Ketika pemimpin berkata “lihat hasilnya”, ruang untuk kritik menjadi sempit. Kebijakan dipresentasikan sebagai “kepentingan nasional”, bukan sebagai keputusan yang harus diperdebatkan.

Populisme ekonomi yang tidak diimbangi oleh institusi kuat dapat menjadi jalan menuju personalisasi kekuasaan—di mana rakyat mendukung pemimpin bukan karena aturan yang adil, tetapi karena karisma dan program populernya.

 

F. Kesimpulan Sementara

Ketika seluruh variabel ini disatukan, kita melihat wajah demokrasi Indonesia dalam bentuk yang kompleks:

Pertama, demokrasi masih ada, tetapi kualitasnya menurun.   Kedua, institusi masih berjalan, tetapi fungsinya melemah.   Ketiga, kompetisi elit mencegah otoritarianisme total, tetapi menciptakan politik yang korosif.   Keempat,  populisme ekonomi memperluas legitimasi pemerintah tetapi menekan ruang deliberative.   Kelima, negara kuat muncul bukan sebagai penyeimbang oligarki, tetapi sebagai produsen oligarki baru.

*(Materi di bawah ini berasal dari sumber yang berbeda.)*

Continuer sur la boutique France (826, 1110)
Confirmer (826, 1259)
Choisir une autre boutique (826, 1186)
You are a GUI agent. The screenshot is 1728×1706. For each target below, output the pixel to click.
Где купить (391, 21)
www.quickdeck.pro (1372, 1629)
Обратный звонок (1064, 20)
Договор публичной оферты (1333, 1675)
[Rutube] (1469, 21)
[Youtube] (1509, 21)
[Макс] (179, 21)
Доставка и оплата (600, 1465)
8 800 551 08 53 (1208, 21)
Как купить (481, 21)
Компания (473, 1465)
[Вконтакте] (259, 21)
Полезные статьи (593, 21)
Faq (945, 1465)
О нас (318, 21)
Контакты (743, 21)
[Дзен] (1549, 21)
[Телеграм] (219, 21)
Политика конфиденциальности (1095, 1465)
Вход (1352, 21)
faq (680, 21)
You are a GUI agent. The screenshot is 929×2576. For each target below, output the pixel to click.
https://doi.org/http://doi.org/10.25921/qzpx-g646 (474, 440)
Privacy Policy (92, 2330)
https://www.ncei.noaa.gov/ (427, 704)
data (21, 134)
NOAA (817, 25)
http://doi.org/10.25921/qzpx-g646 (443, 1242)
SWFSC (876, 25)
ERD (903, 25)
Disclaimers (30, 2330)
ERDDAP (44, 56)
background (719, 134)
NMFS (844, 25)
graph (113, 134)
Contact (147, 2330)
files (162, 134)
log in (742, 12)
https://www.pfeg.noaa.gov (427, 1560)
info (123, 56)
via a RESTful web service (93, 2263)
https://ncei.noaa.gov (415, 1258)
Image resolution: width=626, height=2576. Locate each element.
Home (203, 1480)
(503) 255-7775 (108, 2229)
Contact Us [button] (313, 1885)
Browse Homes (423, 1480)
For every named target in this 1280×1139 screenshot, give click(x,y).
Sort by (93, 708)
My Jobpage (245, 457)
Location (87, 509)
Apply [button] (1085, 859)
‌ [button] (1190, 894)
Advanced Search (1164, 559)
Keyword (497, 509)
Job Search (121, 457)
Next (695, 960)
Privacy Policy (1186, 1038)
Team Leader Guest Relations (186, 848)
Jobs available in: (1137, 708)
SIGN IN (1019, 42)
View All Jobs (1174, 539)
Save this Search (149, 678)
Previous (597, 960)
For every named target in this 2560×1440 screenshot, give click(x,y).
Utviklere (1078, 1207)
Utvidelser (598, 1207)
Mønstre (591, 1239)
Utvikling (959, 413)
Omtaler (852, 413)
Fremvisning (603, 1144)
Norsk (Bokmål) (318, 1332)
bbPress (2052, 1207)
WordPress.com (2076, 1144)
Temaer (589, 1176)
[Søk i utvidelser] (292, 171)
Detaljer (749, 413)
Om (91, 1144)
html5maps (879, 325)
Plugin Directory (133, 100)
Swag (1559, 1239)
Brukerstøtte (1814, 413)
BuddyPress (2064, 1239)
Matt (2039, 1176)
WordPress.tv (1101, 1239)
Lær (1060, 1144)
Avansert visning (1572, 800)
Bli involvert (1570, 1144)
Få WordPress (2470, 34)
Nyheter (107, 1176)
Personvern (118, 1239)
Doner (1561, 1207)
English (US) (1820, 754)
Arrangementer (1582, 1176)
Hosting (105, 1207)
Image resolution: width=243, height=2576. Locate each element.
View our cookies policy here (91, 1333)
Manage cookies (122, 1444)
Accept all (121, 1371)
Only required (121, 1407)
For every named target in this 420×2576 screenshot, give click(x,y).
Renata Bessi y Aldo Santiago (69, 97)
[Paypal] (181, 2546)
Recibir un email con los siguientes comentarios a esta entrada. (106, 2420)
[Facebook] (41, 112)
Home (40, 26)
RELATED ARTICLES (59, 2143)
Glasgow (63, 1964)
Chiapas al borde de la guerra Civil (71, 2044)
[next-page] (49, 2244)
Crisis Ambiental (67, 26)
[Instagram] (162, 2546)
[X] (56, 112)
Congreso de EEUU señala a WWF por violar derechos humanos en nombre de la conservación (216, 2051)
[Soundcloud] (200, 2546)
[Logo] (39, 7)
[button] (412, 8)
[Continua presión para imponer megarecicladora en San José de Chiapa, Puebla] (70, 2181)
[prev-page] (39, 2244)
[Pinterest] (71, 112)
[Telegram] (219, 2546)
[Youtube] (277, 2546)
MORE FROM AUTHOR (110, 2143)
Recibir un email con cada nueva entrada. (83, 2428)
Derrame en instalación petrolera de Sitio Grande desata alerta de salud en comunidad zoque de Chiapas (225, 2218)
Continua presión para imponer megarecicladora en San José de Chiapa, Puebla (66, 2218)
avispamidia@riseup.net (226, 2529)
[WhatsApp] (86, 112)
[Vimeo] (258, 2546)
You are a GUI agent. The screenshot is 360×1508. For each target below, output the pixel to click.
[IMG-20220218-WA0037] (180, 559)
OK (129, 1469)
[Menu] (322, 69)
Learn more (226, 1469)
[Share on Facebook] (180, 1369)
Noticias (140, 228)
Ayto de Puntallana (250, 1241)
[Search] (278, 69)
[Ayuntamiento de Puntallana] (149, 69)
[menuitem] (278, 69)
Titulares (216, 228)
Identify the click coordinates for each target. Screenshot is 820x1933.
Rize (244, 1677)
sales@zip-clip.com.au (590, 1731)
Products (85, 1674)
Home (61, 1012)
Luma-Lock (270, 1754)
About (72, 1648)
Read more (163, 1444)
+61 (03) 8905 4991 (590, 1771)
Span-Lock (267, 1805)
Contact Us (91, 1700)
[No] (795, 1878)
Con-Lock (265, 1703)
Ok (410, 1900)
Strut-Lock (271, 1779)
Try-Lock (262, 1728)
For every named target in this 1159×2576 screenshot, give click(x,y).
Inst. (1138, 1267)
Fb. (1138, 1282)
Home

Dengan semua ini, Indonesia hari ini bukanlah negsra otoriter, tetapi juga bukan demokrasi yang aman. Kita berada dalam suatu bentuk hibrida: demokrasi berbungkus populisme negara, demokrasi formal dengan praktik iliberal, demokrasi yang hidup tetapi tersandera oleh struktur kekuasaan lama.

Masa depan demokrasi Indonesia sangat bergantung pada bagaimana negara mengelola kekuatan barunya. Negara yang kuat dapat menjadi mesin kesejahteraan yang adil, tetapi juga dapat menjadi alat konsentrasi kekuasaan. Tantangannya adalah membangun institusi pengawasan yang kuat agar peran negara yang besar tidak berubah menjadi alat dominasi politik.